RT-48

14th International Congress
THE "NEW FRONTIERS"
OF ARRHYTHMIAS 2000

Jan. 29 - Feb. 5, 2000
Marilleva, Trento, Italy

RT-48

Atrial ectopic tachycardia in infancy

Luciano De Simone, Simone Pratesi*, Iva Pollini, Silvia Favilli, Adriano Manetti.
Cardiology Unit, *Neonatal Intensive Care Unit, Meyer Children’s Hospital, Florence, Italy

Abstract

We present three cases of AET occuring in infancy. First patient was observed at birth because of a typical AET (ventricular rate 200/min). Sinus rythm was initially obtained by oral administration of amiodarone (5 mg/kg/die), and later by sotalol (4 mg/kg/die p.o.).
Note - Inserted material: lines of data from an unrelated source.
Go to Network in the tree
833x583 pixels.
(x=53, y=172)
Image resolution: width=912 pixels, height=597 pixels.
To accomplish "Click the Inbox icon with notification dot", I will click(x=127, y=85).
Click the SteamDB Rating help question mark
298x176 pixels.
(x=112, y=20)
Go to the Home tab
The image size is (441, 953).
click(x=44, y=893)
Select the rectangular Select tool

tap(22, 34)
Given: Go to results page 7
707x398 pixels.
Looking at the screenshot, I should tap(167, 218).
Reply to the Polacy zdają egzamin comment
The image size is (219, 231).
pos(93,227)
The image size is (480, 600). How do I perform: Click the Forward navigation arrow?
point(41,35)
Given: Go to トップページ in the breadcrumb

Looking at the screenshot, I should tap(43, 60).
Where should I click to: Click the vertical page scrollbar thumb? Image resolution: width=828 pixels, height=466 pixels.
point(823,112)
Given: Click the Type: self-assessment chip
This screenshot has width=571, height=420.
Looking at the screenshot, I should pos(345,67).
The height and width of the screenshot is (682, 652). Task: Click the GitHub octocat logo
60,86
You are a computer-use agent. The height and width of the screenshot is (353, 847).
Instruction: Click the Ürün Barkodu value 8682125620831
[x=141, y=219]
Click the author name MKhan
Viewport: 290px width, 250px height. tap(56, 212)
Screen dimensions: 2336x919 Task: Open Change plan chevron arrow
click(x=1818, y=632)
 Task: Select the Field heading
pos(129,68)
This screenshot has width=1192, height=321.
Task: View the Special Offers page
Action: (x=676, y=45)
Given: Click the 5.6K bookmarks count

At the age of four, because of atrial fibrillation, she underwent DC shock; an association of amiodarone (10 mg/kg/die p.o.) and nadolol (2 mg/kg/die p.o.) has been effective in preventing relapses.
Second patient presented at 10 months with cardiovascular collapse, EKG showing a rythmic tachycardia (300 bpm). After a DC shock an AET with AV block of variable grade was observed. After several attempts with class I and class III antiarrhythmic agents, the association of fleicainide (100 mg/m2/die) and nadolol (2 mg/kg) has been mantaining sinus rythm for 18 months. Now the patient is at sinus rithm without therapy.
Third patient was observed at 20 days for tachypnea, failure to thrive, gallop rythm and 2D-echo findings of dilated cardiomiopathy, with EKG showing an incessant AET (200 bpm). The arrhythmia was successfully treated with nadolol (1 mg/kg/die) and flecainide (150 mg/m2/die).
In conclusion: 1) AET may start in the first year of life and even in the neonate, with symptoms of cardiac failure or cardiogenic shock; 2) in our experience the association of class III or class Ic agents together with b-blockers has been safe and effective in mantaining a stable sinus rythm; 3) although radiofrequency ablation has been reported to be successful in suppressing the arrhythmia, the still limited experience in the first year of life suggests a more conservative approach.